Jimmy Fallon and Justin Timberlake have been known throughout the years on SNL, Late Night with Jimmy Fallon and now The Tonight Show Starring Jimmy Fallon to have done hilarious Bee Gee skits intentionally poking fun at the Gibb’s constant use of loud screeching falsetto performances and inductions with each song recording.  ‘The Barry Gibb Talk Show’ covered all the unplanned comedic nuances in the Bee Gee universe. Besides tackling their extremely high pitched singing, Fallon also turned Barry into a hostile talk show host. One that randomly screams out a rude phrase in falsetto like turrets syndrome that threatens the guest to remove their hands and use them as boxing gloves. Timberlake plays Robin, the quiet brother who lacks a television personality as Fallon (Barry Gibb) continues to go off on tangents screaming, “I am Barry f**kin Gibb!” This pokes fun at Barry’s massive shadow which inevitably has cast over his brothers throughout the years.

Discussing further about the Bee Gee effect. “Stayin’ Alive’ and their other geared Disco songs are awesome.

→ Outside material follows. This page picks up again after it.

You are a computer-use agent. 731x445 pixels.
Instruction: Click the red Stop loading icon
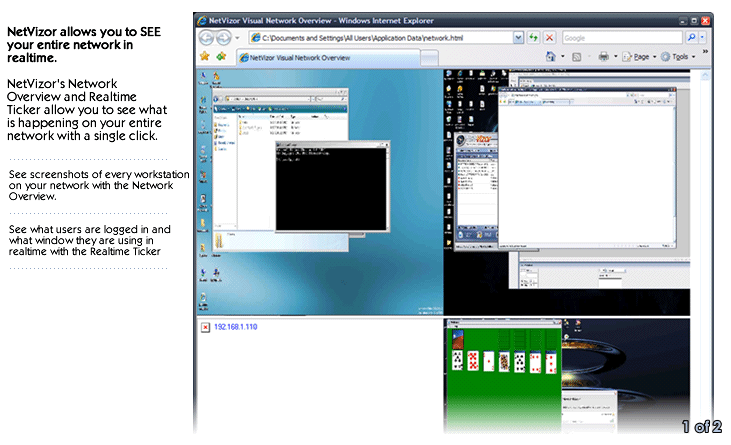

It makes me want to pounce around in tight jeans and dance as I walk down the street. I am a fan of Bee Gee music and admit to dancing to Saturday Night Fever (Soundtrack) several times on my stereo player during my middle school years. It’s a guilty pleasure and sometimes gives me the jitters of what the 70’s was like. A free roaming time that did not take itself too seriously. Unless they believed that long haired, bearded men in tight jeans with their hairy chests protruding from their jackets screaming like little choir girls was professionalism. Who knows? All I know is that when I try to sing in their similar falsetto I cannot hold on the note for too long because I then fall to the ground and burst out in laughter. Singing and screaming in such a high pitch is tough on the larynx. You’re likely to get a sour throat from doing that. I am surprised none of the Gibb brother’s had throat cancer. Their stamina in having an entire music career surrounding high pitched screams is astounding. The Bee Gees are one of the greatest musical artists of all time are also surprisingly one of the funniest to date. What makes them funnier is their unintentional likeness to be hilarious. They naturally are funny with their ridiculous rendition high pitched falsettos that will never be forgotten nor taken seriously ever again. So when you have free time, blast some Bee Gees, reintroduce yourself to the wild dance era, get down, jive with me and laugh it all off.